## ASSIGNMENT
Working through the lines below, return each one that holds "beside".

══ DATA FOR ANALYSIS

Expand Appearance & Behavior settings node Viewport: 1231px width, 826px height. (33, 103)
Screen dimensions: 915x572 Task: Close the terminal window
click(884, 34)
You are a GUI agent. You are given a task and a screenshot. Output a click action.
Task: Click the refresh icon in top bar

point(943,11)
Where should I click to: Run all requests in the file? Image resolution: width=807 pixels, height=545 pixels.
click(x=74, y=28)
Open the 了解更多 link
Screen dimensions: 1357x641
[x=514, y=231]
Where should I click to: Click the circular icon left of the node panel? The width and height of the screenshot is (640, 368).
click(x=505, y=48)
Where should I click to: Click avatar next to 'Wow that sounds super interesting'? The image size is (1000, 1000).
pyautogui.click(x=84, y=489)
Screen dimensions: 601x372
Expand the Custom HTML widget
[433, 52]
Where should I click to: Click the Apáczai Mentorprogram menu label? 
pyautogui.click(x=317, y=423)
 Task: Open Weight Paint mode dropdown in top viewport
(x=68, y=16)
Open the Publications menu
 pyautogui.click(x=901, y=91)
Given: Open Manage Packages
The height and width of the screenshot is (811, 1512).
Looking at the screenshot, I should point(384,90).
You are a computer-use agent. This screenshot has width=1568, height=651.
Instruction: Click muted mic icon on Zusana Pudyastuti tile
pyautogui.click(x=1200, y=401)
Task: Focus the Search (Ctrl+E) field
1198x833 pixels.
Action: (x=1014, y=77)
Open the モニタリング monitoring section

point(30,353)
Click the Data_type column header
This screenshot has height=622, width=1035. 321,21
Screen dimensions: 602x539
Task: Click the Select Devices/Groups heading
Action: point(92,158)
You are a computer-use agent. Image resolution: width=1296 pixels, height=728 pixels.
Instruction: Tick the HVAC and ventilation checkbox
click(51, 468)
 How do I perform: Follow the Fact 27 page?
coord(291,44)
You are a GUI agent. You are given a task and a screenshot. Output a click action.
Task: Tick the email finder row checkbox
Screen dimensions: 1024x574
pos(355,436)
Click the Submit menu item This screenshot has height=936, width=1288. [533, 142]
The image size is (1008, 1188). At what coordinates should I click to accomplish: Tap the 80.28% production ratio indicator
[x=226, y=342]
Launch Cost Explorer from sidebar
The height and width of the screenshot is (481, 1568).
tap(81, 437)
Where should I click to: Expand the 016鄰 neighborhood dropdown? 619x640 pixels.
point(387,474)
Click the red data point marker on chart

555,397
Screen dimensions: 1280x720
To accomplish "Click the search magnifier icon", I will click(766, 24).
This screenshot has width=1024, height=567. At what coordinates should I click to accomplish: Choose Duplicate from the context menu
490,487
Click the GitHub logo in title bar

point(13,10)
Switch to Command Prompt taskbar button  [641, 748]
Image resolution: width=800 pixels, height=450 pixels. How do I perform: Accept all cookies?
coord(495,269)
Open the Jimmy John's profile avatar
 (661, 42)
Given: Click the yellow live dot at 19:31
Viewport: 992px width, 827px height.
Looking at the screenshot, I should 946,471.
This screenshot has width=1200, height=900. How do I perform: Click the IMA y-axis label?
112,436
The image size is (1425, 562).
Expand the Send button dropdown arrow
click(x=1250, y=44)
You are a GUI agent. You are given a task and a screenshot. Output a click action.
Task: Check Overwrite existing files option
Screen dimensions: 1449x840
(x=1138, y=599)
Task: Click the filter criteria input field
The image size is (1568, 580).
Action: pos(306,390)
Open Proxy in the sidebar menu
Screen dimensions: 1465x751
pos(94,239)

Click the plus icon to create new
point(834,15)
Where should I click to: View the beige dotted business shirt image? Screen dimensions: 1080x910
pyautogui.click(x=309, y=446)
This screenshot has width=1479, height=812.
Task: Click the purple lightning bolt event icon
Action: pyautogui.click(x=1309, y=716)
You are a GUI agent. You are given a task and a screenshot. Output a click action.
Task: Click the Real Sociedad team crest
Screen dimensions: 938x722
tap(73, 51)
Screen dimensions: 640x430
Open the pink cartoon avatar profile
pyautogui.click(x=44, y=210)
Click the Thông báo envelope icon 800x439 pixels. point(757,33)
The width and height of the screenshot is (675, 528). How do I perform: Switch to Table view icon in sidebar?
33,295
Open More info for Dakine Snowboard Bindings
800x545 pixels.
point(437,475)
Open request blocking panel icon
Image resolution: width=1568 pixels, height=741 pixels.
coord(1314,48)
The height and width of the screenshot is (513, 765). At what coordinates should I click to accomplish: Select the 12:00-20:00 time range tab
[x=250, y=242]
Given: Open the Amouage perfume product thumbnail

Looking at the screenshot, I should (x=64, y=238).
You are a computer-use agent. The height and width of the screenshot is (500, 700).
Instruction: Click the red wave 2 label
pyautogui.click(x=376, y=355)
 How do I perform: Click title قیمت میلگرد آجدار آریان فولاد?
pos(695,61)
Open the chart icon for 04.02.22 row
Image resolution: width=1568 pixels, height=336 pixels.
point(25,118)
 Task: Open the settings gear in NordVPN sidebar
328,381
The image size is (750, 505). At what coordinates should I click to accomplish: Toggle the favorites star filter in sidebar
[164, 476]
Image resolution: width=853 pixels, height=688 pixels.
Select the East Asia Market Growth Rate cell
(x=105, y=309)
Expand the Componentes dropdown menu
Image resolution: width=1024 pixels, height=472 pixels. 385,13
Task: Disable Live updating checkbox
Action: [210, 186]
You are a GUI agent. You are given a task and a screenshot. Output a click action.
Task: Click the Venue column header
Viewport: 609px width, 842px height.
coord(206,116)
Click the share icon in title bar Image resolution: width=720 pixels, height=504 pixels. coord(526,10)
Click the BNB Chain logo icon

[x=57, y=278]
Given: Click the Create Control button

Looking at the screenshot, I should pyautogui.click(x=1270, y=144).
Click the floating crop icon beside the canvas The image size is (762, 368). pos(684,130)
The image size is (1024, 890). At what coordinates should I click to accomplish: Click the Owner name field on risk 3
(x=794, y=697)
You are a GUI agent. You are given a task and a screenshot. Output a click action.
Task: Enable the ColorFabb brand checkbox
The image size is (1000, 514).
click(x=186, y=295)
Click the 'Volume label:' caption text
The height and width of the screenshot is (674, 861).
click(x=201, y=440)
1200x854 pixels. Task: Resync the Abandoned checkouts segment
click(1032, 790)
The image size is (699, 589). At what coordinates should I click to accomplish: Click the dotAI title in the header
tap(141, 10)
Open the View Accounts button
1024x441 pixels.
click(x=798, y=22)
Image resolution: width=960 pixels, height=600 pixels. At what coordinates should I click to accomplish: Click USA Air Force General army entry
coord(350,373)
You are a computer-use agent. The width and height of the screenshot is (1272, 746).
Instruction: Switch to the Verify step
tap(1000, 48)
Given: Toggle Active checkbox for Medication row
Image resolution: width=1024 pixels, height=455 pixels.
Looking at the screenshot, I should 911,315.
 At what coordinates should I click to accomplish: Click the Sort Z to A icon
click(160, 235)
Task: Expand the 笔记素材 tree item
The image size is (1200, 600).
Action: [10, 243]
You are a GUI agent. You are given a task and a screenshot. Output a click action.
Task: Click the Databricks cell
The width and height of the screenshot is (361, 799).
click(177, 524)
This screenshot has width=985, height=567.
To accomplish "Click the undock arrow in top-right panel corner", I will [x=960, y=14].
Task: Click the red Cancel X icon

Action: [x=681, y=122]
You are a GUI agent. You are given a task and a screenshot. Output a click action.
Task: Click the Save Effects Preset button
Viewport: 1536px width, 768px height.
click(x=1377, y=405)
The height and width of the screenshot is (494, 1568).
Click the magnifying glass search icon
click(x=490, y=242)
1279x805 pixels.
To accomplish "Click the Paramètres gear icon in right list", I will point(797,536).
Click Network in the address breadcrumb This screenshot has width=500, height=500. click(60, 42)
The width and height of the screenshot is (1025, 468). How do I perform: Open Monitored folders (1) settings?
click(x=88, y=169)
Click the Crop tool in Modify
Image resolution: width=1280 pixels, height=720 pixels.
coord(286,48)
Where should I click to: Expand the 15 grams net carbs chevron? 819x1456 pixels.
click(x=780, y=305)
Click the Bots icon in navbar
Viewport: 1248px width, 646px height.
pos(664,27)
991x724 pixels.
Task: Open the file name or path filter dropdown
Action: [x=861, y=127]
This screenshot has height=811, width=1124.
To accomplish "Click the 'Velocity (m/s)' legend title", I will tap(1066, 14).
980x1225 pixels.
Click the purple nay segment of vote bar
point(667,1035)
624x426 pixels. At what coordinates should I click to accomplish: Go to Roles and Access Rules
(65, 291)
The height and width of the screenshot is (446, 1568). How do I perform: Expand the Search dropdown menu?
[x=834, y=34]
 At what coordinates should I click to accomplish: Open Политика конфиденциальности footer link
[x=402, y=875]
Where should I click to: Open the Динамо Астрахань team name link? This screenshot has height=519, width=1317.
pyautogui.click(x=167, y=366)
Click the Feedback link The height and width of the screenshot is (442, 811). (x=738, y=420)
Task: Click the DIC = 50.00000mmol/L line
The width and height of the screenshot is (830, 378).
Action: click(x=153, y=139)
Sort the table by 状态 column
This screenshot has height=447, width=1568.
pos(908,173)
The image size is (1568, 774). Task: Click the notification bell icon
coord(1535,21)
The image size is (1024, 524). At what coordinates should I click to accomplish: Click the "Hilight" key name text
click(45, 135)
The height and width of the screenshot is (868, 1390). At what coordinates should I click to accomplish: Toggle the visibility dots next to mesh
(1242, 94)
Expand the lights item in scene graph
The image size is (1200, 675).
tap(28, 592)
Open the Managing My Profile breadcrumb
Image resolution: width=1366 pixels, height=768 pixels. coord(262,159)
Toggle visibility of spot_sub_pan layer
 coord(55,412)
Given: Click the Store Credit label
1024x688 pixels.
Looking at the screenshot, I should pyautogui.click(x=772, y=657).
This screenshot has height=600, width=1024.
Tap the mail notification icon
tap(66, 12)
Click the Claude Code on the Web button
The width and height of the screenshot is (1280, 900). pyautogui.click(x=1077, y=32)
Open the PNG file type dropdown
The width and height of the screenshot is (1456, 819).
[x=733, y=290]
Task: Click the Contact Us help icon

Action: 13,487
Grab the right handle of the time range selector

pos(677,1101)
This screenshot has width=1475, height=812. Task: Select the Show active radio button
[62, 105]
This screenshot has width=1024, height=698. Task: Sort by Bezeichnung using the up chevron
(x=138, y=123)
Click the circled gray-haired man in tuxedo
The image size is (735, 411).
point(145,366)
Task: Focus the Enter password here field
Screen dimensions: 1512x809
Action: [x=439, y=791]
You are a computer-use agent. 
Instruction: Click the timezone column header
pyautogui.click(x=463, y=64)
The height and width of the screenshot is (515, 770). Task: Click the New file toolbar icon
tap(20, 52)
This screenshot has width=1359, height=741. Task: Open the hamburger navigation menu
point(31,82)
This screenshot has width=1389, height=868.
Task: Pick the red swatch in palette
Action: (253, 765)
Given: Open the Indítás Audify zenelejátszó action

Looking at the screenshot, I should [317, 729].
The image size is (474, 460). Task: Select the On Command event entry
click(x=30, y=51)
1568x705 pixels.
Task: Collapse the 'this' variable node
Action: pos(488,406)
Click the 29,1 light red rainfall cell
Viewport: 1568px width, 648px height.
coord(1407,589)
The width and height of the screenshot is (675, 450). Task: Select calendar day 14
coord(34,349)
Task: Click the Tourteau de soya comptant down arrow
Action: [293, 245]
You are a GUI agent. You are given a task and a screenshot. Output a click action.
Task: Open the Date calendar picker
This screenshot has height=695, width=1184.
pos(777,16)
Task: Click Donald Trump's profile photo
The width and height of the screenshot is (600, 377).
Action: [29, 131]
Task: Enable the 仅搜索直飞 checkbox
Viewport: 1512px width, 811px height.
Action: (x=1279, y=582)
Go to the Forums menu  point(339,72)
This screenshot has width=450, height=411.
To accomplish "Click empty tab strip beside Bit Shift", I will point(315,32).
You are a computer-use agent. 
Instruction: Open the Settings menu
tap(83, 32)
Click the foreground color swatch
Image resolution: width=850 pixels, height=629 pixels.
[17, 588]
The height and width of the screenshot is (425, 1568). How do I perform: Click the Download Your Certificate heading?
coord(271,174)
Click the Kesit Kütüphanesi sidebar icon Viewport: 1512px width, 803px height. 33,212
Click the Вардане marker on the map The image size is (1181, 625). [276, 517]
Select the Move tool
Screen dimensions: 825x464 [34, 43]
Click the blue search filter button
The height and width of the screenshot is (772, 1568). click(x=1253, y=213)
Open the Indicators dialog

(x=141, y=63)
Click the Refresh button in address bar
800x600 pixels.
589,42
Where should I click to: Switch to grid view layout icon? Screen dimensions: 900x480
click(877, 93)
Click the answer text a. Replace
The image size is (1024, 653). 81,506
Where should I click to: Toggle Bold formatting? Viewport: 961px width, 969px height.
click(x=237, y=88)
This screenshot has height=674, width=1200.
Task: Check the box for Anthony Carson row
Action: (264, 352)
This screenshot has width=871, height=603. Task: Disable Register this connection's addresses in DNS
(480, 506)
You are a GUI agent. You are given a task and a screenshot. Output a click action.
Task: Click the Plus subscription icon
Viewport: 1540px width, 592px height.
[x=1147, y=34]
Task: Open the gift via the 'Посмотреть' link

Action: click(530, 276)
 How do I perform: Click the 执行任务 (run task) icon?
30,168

════

## EXERCISE OUTPUT
Click the floating crop icon beside the canvas The image size is (762, 368). pos(684,130)
To accomplish "Click empty tab strip beside Bit Shift", I will point(315,32).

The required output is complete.